La question que tout le monde se pose : pourquoi de telles augmentations ?
Il y a beaucoup d »émotions autour de ces salaires des managers en Suisse, les Syndicats se demandant pourquoi une telle augmentation a été observée au fil des années.
La réponse est simple : quand on sait que c’est le Conseil d’administration qui propose le salaire du CEO, et qu’à peu près chaque CEO a un « émissaire » qui siège dans un ou plusieurs Conseils d’administration d’autres entreprises (et vice versa), c’est clairement le meilleur moyen d’être sûr que tout le monde ira dans le sens de tout le monde : si vous refusez l’augmentation de salaire du petit copain, vous savez que ce même petit copain, via son émissaire, vous attendra au tournant lors de votre propre Conseil d’administration. C’est un phénomène qui explique simplement pourquoi l’écart salarial augmente, un peu à l’image de ce qui se passe en France avec les entreprises du CAC 40. J’ai entendu quelqu’un dans la salle parler de copinage (…).

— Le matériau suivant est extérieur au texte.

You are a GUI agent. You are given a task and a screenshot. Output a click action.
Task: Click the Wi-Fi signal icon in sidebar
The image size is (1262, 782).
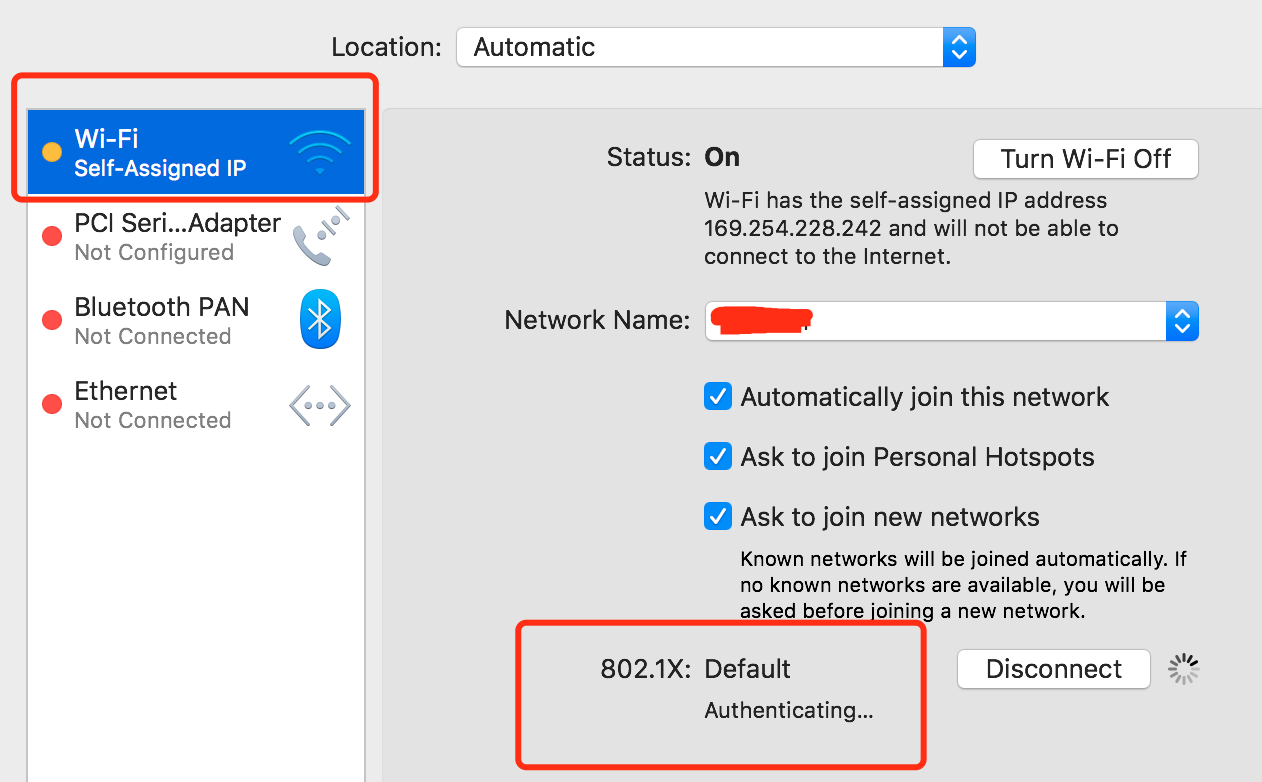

Et l’initiative Minder dans tout ça ?
La Suisse a été un des premiers pays à se doter d’une loi limitant la rémunération des dirigeants, l’initiative Minder contre les rémunérations abusives. L’étude de Travail.Suisse montre à quel point elle est parfaitement inutile. Bien que très restrictive et pénalisante, l’initiative Minder est très largement contournée, voire ignorée, et tout le monde, les politiques suisses en tête, s’en contrefiche.
Seulement 19 femmes sur 208 postes de dirigeants
Comme il est d’usage de parler d’égalité homme-femme dans ses posts (je n’ai pas atteint mon quotas ce mois-ci, alors je le place ici), je ne manquerai pas de relever la parfaite inégalité homme-femme à ces postes de dirigeants : sur les 208 postes de dirigeants et managers analysés, seuls 19 étaient occupés par des femmes (soit moins de 9%). Et dans la liste des 37 managers, les mieux payés, on compte quand même 3 femmes. Je n’aimerais pas être leur mari : une femme mieux payée que son mari, ça vous castre un homme pour une décennie.
A l’évidence, le pouvoir exécutifs et l’argent sont des sujets visiblement bien trop importants dans les entreprises suisses pour les confier à des femmes.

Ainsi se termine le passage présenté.